YouTube isn't the only social networking site making political news (see our last two posts). Over the past few days the political blogs have been filled with debate over Senator Barack Obamas MySpace mess.

The “mess involves how Obama volunteer Joe Anthony, impresario of the most significant MySpace Obama page, with 160,000 Obama supporters he had gathered and nurtured over two years, was jettisoned by the staff and consultants of the Obama campaign.

For anyone interested in crisis management in the fast-paced online world of politics take the time to read the intriguing posts of Micah Sifry, co-founder of techPresident, a must-read blog on how the presidential campaigns are using — and mis-using — the new media.

In his first post, Micah provides the background. The next days sequel summarizes the fall-out in the blog world and the potential effect on the Obama campaign. Be sure to read the comments of the political bloggers contained in these posts.

Even if youre not the least bit interested in online political world or online political fundraising, if you deal with volunteers youll see why the old, top-down, and out-moded model so many organizations use in dealing with donors and volunteers can so quickly backfire.

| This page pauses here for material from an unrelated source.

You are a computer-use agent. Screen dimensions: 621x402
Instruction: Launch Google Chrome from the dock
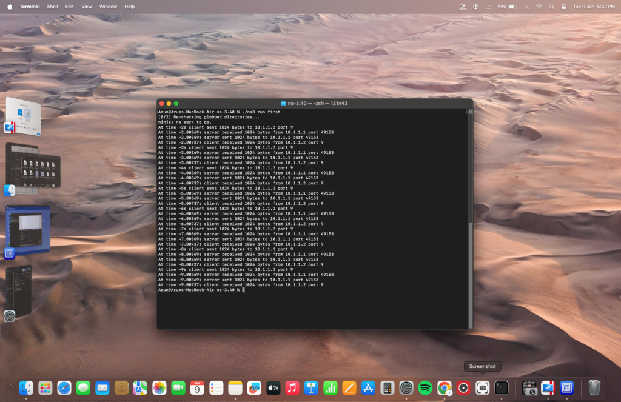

As Zephyr Teachout, an architect of Howard Dean's online/grassroots strategy observed on techPresident: “…having grassroots support means autonomous individuals who do not just work, but speak.”

And with a loud voice, as Jerome Armstrong notes on his post at MyDirectDemocracy: The most intriguing thing about this whole mess is this is the first time I can think of where the grass-roots activist at the bottom of the pile has a megaphone as big as the folks who tried to boss him around.

As far as volunteers are concerned, the days of “command and control” are over!